*** Begin section ***

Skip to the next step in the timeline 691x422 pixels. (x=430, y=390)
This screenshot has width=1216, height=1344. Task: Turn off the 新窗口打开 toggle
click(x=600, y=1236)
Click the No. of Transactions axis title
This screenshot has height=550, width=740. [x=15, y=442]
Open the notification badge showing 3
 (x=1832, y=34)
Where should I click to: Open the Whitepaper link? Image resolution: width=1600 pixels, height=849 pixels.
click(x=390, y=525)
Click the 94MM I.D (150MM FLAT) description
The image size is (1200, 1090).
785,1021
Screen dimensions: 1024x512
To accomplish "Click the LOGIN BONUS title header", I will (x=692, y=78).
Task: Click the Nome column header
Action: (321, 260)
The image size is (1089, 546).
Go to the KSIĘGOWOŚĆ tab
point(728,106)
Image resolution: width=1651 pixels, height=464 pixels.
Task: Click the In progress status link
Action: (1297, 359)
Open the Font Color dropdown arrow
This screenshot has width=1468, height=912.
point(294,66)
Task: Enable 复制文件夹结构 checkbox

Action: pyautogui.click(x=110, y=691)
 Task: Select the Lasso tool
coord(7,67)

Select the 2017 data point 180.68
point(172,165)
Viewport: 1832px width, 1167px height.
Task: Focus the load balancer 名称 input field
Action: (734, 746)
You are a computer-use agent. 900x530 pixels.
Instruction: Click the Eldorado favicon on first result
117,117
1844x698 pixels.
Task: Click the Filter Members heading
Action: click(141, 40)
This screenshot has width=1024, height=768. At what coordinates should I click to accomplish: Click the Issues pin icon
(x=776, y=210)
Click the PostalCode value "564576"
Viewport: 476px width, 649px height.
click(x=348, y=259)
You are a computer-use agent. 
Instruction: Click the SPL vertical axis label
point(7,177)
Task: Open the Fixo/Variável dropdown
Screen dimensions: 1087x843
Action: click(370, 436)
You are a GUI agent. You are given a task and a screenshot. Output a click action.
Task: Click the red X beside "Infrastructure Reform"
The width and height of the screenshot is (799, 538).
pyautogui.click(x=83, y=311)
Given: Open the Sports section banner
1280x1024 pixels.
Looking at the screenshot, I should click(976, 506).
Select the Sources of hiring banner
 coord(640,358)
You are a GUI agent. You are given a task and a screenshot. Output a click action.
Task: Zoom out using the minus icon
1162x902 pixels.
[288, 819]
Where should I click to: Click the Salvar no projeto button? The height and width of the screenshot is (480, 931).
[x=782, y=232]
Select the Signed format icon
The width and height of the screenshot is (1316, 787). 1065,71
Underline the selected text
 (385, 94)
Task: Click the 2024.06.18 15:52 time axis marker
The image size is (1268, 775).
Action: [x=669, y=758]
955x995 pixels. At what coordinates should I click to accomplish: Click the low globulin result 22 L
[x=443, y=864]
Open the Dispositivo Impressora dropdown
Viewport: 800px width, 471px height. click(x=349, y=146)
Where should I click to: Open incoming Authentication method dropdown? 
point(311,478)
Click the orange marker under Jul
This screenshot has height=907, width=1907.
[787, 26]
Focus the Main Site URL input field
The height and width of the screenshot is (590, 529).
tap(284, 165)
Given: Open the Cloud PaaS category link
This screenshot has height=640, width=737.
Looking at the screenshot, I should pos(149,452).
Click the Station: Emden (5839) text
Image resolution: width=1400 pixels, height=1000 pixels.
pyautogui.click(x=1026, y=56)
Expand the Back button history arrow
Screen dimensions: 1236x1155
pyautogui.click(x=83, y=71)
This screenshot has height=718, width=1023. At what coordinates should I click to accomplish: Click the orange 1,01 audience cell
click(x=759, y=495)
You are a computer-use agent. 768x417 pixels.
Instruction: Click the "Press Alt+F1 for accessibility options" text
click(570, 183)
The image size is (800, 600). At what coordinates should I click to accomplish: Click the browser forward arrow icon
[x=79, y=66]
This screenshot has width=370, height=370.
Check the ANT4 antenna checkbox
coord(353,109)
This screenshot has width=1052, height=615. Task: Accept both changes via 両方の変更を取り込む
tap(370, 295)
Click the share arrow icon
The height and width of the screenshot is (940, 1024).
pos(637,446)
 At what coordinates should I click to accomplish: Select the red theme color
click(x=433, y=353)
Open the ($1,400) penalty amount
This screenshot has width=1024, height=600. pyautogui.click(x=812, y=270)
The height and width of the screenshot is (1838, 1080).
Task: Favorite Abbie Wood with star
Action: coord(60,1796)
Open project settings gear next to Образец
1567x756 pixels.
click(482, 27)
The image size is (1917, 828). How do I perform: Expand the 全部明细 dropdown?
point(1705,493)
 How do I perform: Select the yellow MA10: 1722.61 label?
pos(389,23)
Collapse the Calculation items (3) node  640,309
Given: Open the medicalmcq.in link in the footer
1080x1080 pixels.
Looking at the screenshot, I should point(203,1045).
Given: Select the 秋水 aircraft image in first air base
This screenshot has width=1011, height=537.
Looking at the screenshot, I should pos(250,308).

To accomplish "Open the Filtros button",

*** End section ***

(YOUR GOAL):
Without omitting anything, output the data verbatim.

(YOUR RESPONSE):
Skip to the next step in the timeline 691x422 pixels. (x=430, y=390)
This screenshot has width=1216, height=1344. Task: Turn off the 新窗口打开 toggle
click(x=600, y=1236)
Click the No. of Transactions axis title
This screenshot has height=550, width=740. [x=15, y=442]
Open the notification badge showing 3
 (x=1832, y=34)
Where should I click to: Open the Whitepaper link? Image resolution: width=1600 pixels, height=849 pixels.
click(x=390, y=525)
Click the 94MM I.D (150MM FLAT) description
The image size is (1200, 1090).
785,1021
Screen dimensions: 1024x512
To accomplish "Click the LOGIN BONUS title header", I will (x=692, y=78).
Task: Click the Nome column header
Action: (321, 260)
The image size is (1089, 546).
Go to the KSIĘGOWOŚĆ tab
point(728,106)
Image resolution: width=1651 pixels, height=464 pixels.
Task: Click the In progress status link
Action: (1297, 359)
Open the Font Color dropdown arrow
This screenshot has width=1468, height=912.
point(294,66)
Task: Enable 复制文件夹结构 checkbox

Action: pyautogui.click(x=110, y=691)
 Task: Select the Lasso tool
coord(7,67)

Select the 2017 data point 180.68
point(172,165)
Viewport: 1832px width, 1167px height.
Task: Focus the load balancer 名称 input field
Action: (734, 746)
You are a computer-use agent. 900x530 pixels.
Instruction: Click the Eldorado favicon on first result
117,117
1844x698 pixels.
Task: Click the Filter Members heading
Action: click(141, 40)
This screenshot has width=1024, height=768. At what coordinates should I click to accomplish: Click the Issues pin icon
(x=776, y=210)
Click the PostalCode value "564576"
Viewport: 476px width, 649px height.
click(x=348, y=259)
You are a computer-use agent. 
Instruction: Click the SPL vertical axis label
point(7,177)
Task: Open the Fixo/Variável dropdown
Screen dimensions: 1087x843
Action: click(370, 436)
You are a GUI agent. You are given a task and a screenshot. Output a click action.
Task: Click the red X beside "Infrastructure Reform"
The width and height of the screenshot is (799, 538).
pyautogui.click(x=83, y=311)
Given: Open the Sports section banner
1280x1024 pixels.
Looking at the screenshot, I should click(976, 506).
Select the Sources of hiring banner
 coord(640,358)
You are a GUI agent. You are given a task and a screenshot. Output a click action.
Task: Zoom out using the minus icon
1162x902 pixels.
[288, 819]
Where should I click to: Click the Salvar no projeto button? The height and width of the screenshot is (480, 931).
[x=782, y=232]
Select the Signed format icon
The width and height of the screenshot is (1316, 787). 1065,71
Underline the selected text
 (385, 94)
Task: Click the 2024.06.18 15:52 time axis marker
The image size is (1268, 775).
Action: [x=669, y=758]
955x995 pixels. At what coordinates should I click to accomplish: Click the low globulin result 22 L
[x=443, y=864]
Open the Dispositivo Impressora dropdown
Viewport: 800px width, 471px height. click(x=349, y=146)
Where should I click to: Open incoming Authentication method dropdown? 
point(311,478)
Click the orange marker under Jul
This screenshot has height=907, width=1907.
[787, 26]
Focus the Main Site URL input field
The height and width of the screenshot is (590, 529).
tap(284, 165)
Given: Open the Cloud PaaS category link
This screenshot has height=640, width=737.
Looking at the screenshot, I should pos(149,452).
Click the Station: Emden (5839) text
Image resolution: width=1400 pixels, height=1000 pixels.
pyautogui.click(x=1026, y=56)
Expand the Back button history arrow
Screen dimensions: 1236x1155
pyautogui.click(x=83, y=71)
This screenshot has height=718, width=1023. At what coordinates should I click to accomplish: Click the orange 1,01 audience cell
click(x=759, y=495)
You are a computer-use agent. 768x417 pixels.
Instruction: Click the "Press Alt+F1 for accessibility options" text
click(570, 183)
The image size is (800, 600). At what coordinates should I click to accomplish: Click the browser forward arrow icon
[x=79, y=66]
This screenshot has width=370, height=370.
Check the ANT4 antenna checkbox
coord(353,109)
This screenshot has width=1052, height=615. Task: Accept both changes via 両方の変更を取り込む
tap(370, 295)
Click the share arrow icon
The height and width of the screenshot is (940, 1024).
pos(637,446)
 At what coordinates should I click to accomplish: Select the red theme color
click(x=433, y=353)
Open the ($1,400) penalty amount
This screenshot has width=1024, height=600. pyautogui.click(x=812, y=270)
The height and width of the screenshot is (1838, 1080).
Task: Favorite Abbie Wood with star
Action: coord(60,1796)
Open project settings gear next to Образец
1567x756 pixels.
click(482, 27)
The image size is (1917, 828). How do I perform: Expand the 全部明细 dropdown?
point(1705,493)
 How do I perform: Select the yellow MA10: 1722.61 label?
pos(389,23)
Collapse the Calculation items (3) node  640,309
Given: Open the medicalmcq.in link in the footer
1080x1080 pixels.
Looking at the screenshot, I should point(203,1045).
Given: Select the 秋水 aircraft image in first air base
This screenshot has width=1011, height=537.
Looking at the screenshot, I should pos(250,308).

To accomplish "Open the Filtros button",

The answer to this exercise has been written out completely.